-- DOCUMENT PASSAGE --
-- Opening Marker --

Iowa: Outside Groups Attract Scrutiny
Want to know how inundated Iowans are with political ads and mailings these days? My parents, who live in the town of Fairfield, got nine separate candidate mailings yesterday alone. Four from John Edwards and his supporters, three from Hillary Clinton and her supporters, one from Ron Paul and one from Bill Richardson. How can anyone keep track of all this?
From Paul: "Hunting Down Osama bin Laden & Taking Him Out IS JOB #1." (I guess Paul wouldn't abolish the military…)
From Richardson: "All Our Troops Out of Iraq."
From Clinton: "New Beginnings for Our Children," "It's time for a President who sees things our way."
From Edwards: "A Fighter Who Will Win," "John Edwards Has a Plan to Stop Washington Politicians From Selling Out Our Families," "John Edwards Has A Plan to Defeat the Special Interests That Have Hijacked Our Government." (Notice a theme here?)

-- Closing Marker --

-- TASKS AND EXERCISES --
1. In the post about Iowa political mailings, how many separate candidate mailings did the writer's parents receive yesterday?
2. Carry on the post about Iowa political mailings, picking up after its last line.

[Stored data entries]
-- Opening Marker --

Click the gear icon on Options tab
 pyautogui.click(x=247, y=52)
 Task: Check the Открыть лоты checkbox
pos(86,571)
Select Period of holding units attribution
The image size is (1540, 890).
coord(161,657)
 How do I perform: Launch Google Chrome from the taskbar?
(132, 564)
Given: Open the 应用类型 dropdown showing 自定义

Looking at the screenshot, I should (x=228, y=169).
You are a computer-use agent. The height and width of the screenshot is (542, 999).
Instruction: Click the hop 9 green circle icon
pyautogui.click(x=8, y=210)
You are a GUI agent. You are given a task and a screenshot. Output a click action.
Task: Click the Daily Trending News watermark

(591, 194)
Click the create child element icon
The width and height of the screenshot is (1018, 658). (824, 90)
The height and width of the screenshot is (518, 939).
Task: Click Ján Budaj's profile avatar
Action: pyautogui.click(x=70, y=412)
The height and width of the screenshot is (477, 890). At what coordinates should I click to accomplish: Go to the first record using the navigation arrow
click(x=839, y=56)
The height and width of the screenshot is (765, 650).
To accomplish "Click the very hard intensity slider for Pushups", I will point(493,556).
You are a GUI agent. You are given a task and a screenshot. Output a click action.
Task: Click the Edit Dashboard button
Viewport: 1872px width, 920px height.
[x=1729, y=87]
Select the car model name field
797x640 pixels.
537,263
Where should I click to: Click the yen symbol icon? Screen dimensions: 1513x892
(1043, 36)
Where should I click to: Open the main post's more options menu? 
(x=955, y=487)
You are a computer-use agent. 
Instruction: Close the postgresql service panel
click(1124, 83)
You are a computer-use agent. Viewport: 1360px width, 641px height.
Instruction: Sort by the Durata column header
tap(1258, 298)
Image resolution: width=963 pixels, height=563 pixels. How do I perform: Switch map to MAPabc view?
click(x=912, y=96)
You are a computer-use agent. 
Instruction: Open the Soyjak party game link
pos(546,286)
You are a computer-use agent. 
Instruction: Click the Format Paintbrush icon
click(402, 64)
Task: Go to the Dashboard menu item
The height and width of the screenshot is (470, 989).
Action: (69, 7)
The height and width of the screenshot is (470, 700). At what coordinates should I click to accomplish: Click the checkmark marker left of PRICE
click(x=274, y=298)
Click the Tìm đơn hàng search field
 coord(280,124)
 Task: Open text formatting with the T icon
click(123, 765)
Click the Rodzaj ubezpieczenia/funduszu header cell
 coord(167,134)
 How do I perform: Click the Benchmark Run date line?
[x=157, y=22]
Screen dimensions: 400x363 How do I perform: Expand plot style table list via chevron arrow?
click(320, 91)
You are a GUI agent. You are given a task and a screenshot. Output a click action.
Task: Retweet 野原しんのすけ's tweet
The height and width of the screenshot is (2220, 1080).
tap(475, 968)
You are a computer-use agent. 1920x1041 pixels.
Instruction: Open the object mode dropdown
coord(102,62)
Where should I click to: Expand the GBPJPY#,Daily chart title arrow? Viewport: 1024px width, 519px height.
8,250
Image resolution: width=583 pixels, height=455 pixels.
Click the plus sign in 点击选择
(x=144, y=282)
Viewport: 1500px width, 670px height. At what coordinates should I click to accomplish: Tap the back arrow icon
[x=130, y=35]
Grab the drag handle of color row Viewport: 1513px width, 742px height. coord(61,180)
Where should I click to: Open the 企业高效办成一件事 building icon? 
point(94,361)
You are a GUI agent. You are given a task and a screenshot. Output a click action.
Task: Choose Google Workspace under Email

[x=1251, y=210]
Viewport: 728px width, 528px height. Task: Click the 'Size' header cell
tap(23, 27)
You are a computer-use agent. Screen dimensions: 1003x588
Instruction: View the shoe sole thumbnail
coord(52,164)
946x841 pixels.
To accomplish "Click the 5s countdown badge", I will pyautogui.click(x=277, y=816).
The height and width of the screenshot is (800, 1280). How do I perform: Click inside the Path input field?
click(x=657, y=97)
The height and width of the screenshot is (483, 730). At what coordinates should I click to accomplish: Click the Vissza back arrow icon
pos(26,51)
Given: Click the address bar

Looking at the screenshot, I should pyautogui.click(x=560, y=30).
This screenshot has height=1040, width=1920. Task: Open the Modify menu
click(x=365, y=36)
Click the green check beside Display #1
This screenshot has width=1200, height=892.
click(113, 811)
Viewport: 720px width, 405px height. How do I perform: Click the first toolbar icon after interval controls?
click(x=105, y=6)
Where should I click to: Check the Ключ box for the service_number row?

-- Closing Marker --

-- OUTPUTS IN ORDER --
1. Nine.

2.
The last three mailers come from a labor-funded pro-Edwards group called the Alliance for a New America, funded by local chapters of the Service Employees International Union (SEIU) and run by Edwards' campaign manager in '04. In recent weeks, outside 527 groups have once again flooded into Iowa, especially on behalf of Edwards and Clinton. On the surface, that seems like a good thing for them. On the other hand, these outside groups can be controversial in their own right.
Under campaign finance laws, outside groups are barred from coordinating with a specific campaign. Edwards has publicly called for the ads to stop running. Yet an email sent in October by a leader of "SEIU for Edwards" calls for a discussion "with the Edwards campaign what specific sort of support they'd like to see from us," specifically "a serious 527 legal structure." The Edwards campaign says that "As soon as SEIU officials informed us that some of their staff were no longer able to communicate with us about the campaign, we immediately cut off all conversation with them, as we legally should." By publicly denouncing the 527s working on his behalf, Edwards risks looking like a hypocrite.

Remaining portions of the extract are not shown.